(Stored items)
============

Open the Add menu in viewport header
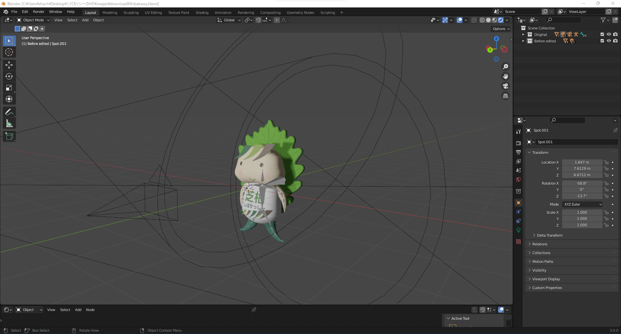Screen dimensions: 621x334 point(85,20)
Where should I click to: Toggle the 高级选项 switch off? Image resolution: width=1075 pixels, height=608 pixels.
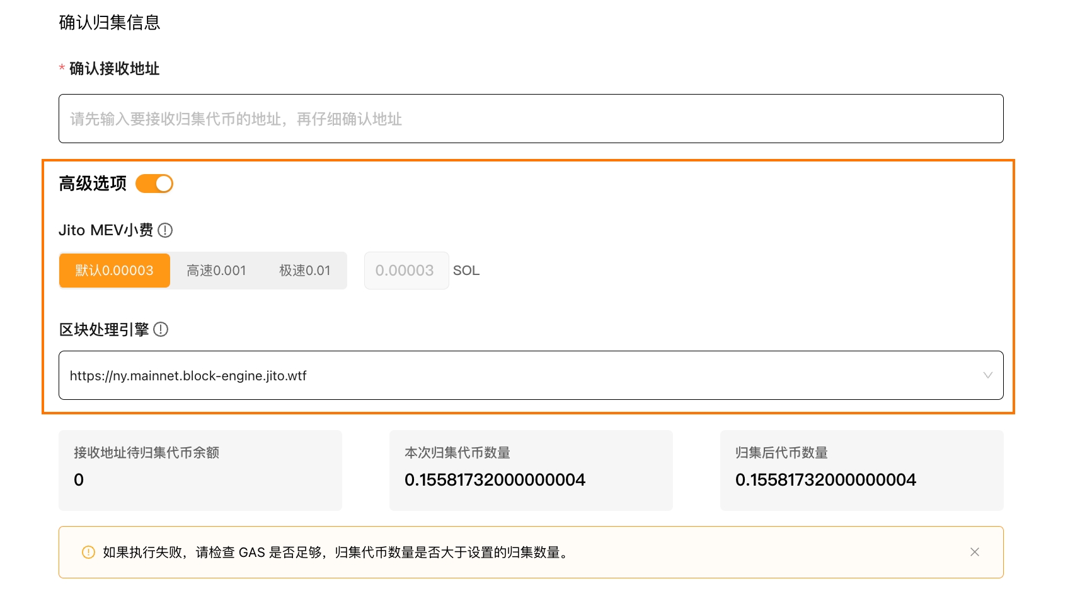coord(154,184)
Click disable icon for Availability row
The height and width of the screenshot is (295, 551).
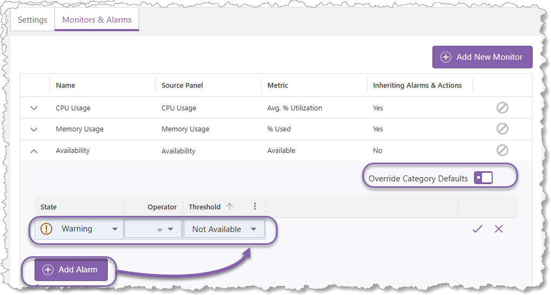click(502, 150)
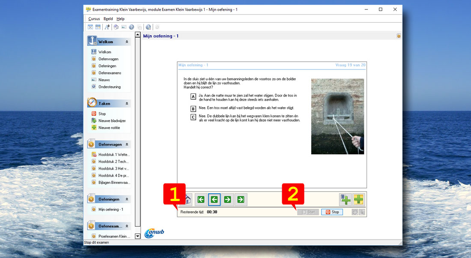The image size is (471, 258).
Task: Click the blue help question mark toolbar icon
Action: click(x=131, y=27)
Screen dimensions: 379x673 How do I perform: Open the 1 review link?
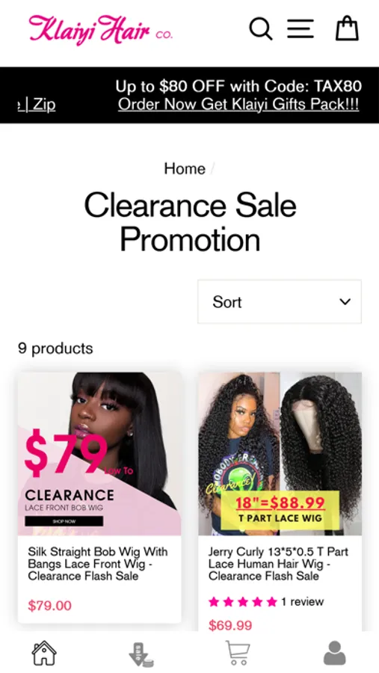tap(302, 602)
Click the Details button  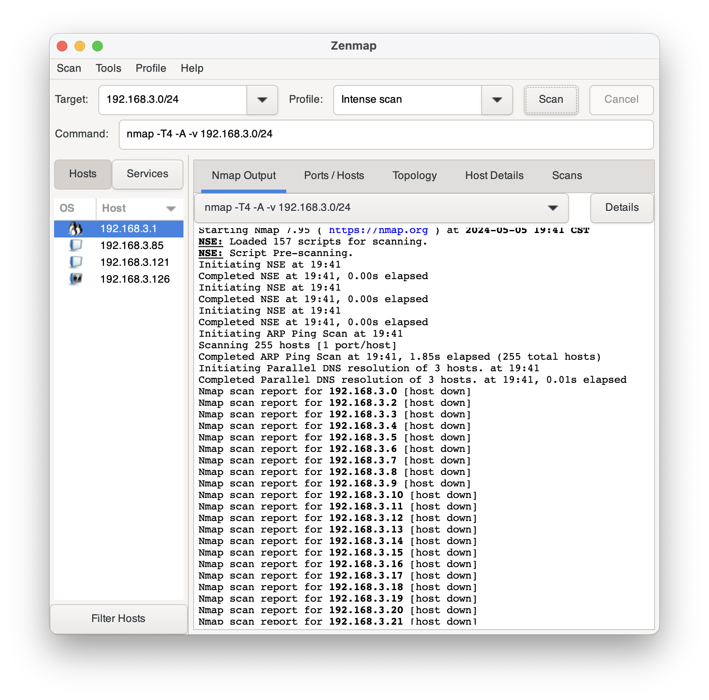point(621,208)
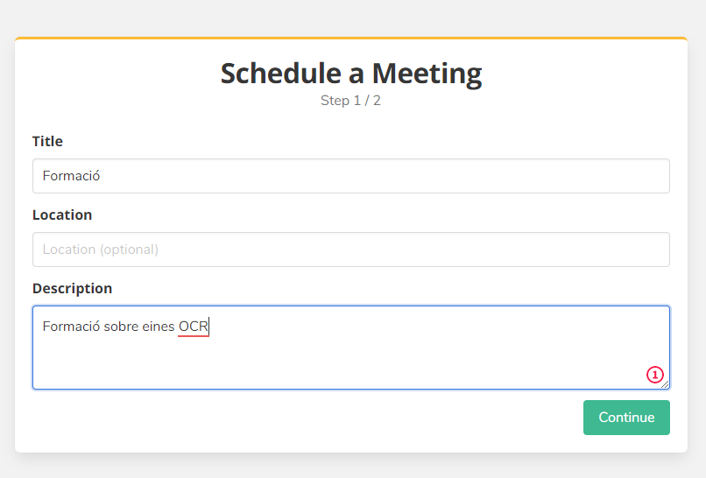Click the Schedule a Meeting heading
The width and height of the screenshot is (706, 478).
click(350, 73)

============

| WHAT YOU WILL DO |
Repeat, exactly and in full, each line from the start of the data to the line that contains "Click disable icon for Availability row". Pictures do not go in.

| YOUR SOLUTION |
Open the Add menu in viewport header
Screen dimensions: 621x334 point(85,20)
Where should I click to: Toggle the 高级选项 switch off? Image resolution: width=1075 pixels, height=608 pixels.
coord(154,184)
Click disable icon for Availability row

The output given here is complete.